A Bayesian approach to jointly estimate centre and treatment by centre heterogeneity in a proportional hazards model.

Research paper by Catherine C Legrand, Vincent V Ducrocq, Paul P Janssen, Richard R Sylvester, Luc L Duchateau

Indexed on: 02 Dec '05Published on: 02 Dec '05Published in: Statistics in Medicine


When multicentre clinical trial data are analysed, it has become more and more popular to look for possible heterogeneity in outcome between centres. However, beyond the investigation of such heterogeneity, it is also interesting to consider heterogeneity in treatment effect over centres. For time-to-event outcomes, this may be investigated by including a random centre effect and a random treatment by centre interaction in a Cox proportional hazards model. Assuming independence between the random effects, we propose a Bayesian approach to fit our proposed model. The parameters of interest are the variance components sigma(0) (2) and sigma(1) (2) of these random effects, which can be interpreted as a measure of centre and treatment effect over centres heterogeneity of the hazard.
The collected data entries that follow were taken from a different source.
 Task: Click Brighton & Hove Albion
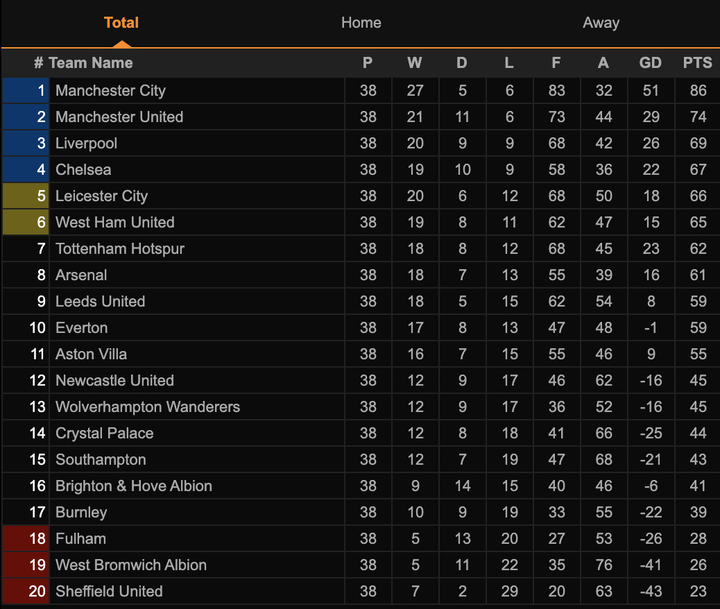(133, 486)
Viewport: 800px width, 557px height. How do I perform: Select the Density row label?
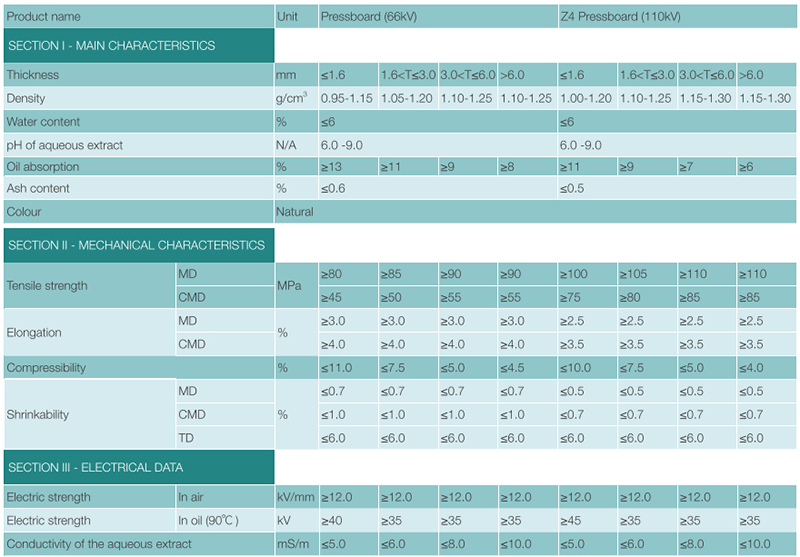(27, 98)
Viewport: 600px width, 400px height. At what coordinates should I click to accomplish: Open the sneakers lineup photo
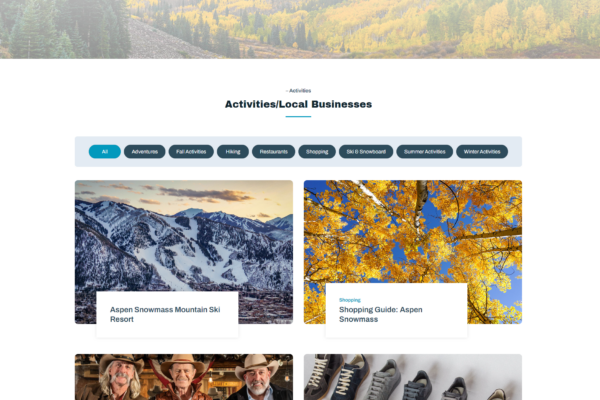tap(413, 377)
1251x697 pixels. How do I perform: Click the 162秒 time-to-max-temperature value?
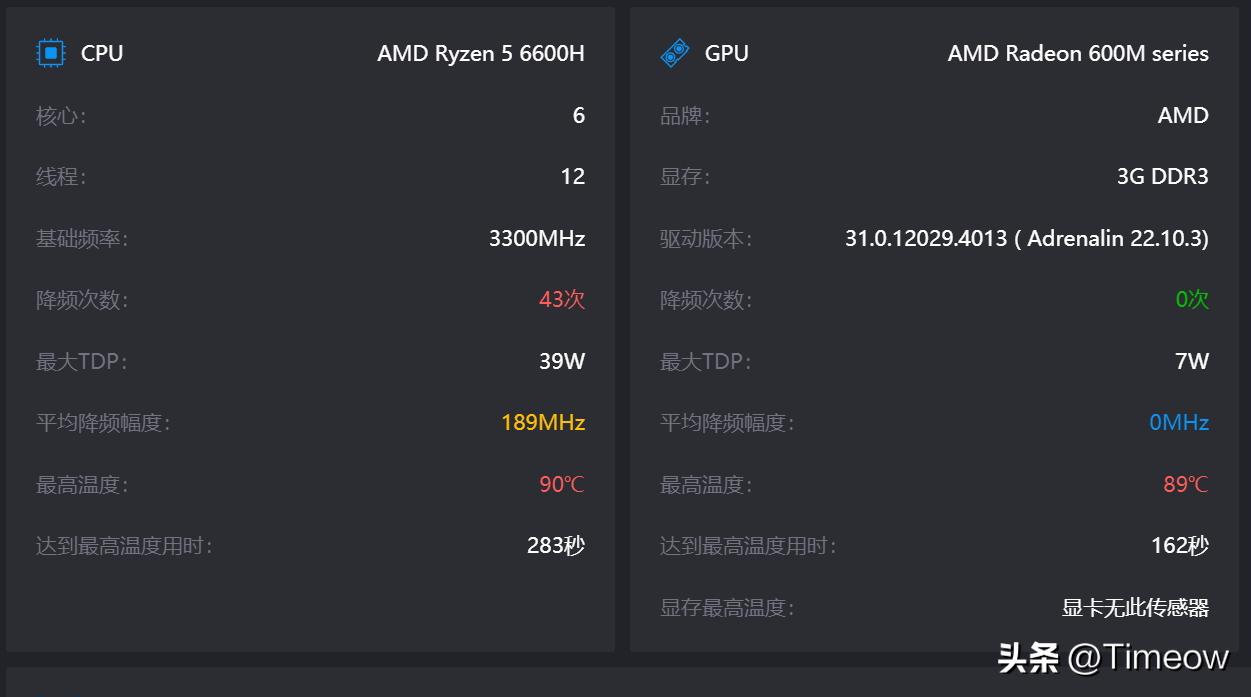[x=1179, y=545]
These variance components are estimated from their marginal posterior density after integrating out the fixed treatment effect and the random effects. As this integration cannot be performed analytically, the marginal posterior density is approximated using the Laplace integration technique. Statistical inference is then based on the characteristics of the posterior marginal density, such as the mode and the standard deviation. We demonstrate the proposed technique using data from a pooled database of seven EORTC bladder cancer clinical trials. Substantial centre and treatment effect over centres heterogeneity in disease-free interval was found.